そのため、中医薬は西洋医学の研究する薬物成分ではなく、「寒、涼、温、熱」という4つの異なる陰陽属性のエネルギー、そして塩味、酸味、苦味、辛味、甘味という五味の五行属性を説いています。

目的は薬物を帰経させる(経絡に入り有効的に働かせる)ためです。つまり、異なる薬物の性味によって、異なる経絡に入ることで、経絡が制御する臓器や器官、各部の組織に作用が及び、陰陽を調整し、人体の機能を回復させることができます。それで病気も治ります。

従って、鍼灸であろうと、推拿(整体)であろうと、薬物を使って治療する方法であろうと、すべての手法は、中医治療の基本原理から離れることはありません。それは、目に見えないエネルギー次元から治療を行い、人体の表面の血管や各器官組織の働きを整えることを目的としています。病因と治療方法の根源は、天地の気(エネルギー)とつながっている人体の経絡に基づいています。これが張仲景が六経を使って病理と薬物治療を説明する理由です。

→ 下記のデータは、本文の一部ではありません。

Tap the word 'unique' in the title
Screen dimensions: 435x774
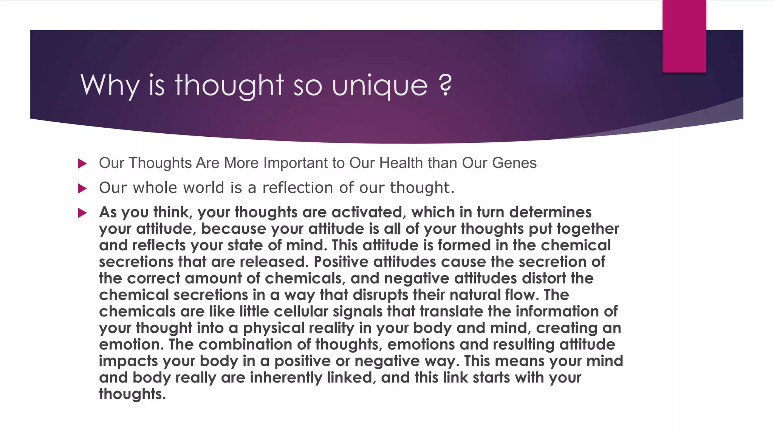[379, 86]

中医治療において基本となる要素を理解していないと、方向を見失い、薬物治療を鍼灸治療とは別の学問だと誤解するかもしれません。そのため、処方する際に経絡についてあまり注意を払わず、それは鍼灸科で学ぶべき知識だと考えてしまう中医の医師が少なくありません。結果として、現代の中医薬の研究は徐々に西洋医学の成分研究の道を歩むようになり、根幹を自ら壊していくことになります。中医学と西洋医学は二つの層面の学問、混同してはならないのです。

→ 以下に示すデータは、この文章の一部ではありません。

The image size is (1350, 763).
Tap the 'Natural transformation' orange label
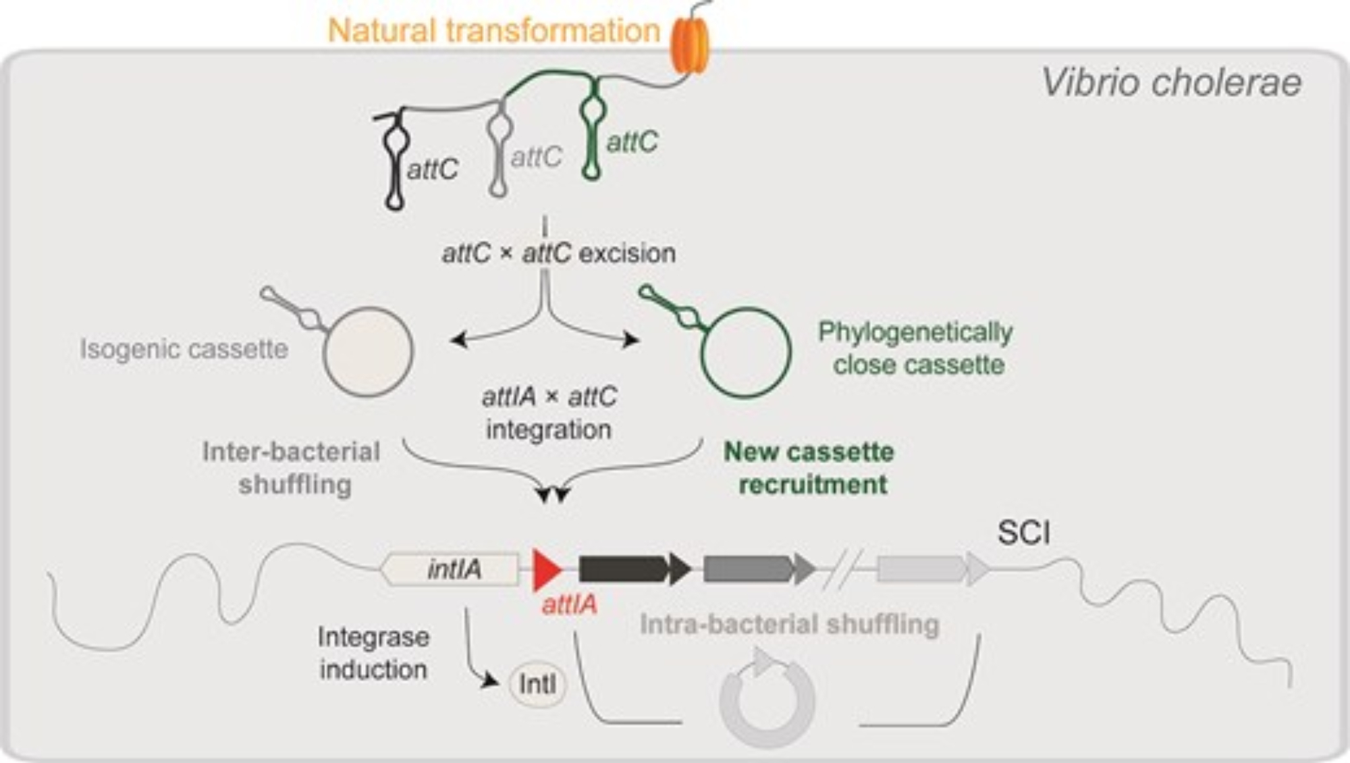click(493, 31)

従って、中医はよく「気は血の帥(気は血の管理者である)」、「気滞血瘀」と言います。気は人体の経絡の流れ、血の循環を促進します。気が滞り、血液が滞ると、人体の機能が問題を起こし、様々な機能性の難病が現れます。

気血が不通により、痛みが生じ、長く続くと腫瘍が発生し、「痛み」に耐えられなくなります。腫瘍性疾患やさまざまな癌の発生は、自然の法則に従っています。

それゆえ、古代の医学者たちはよく言いました、「経絡を知らずして、口を開けば手を動かせば誤りだ。」まともな治療はできません。人体から気がなくなることは、コンピューターから電気がなくなるように、動かしても働かせることができないでしょう。経絡を知らずに人体を調節することも難しいでしょう。古代の考え方に従って中医学を継承しないと、行き止まりになってしまいます。

白玉煕
文化面担当の編集者。中国の古典的な医療や漢方に深い見識があり、『黄帝内経』や『傷寒論』、『神農本草経』などの古文書を研究している。人体は小さな宇宙であるという中国古来の理論に基づき、漢方の奥深さをわかりやすく伝えている。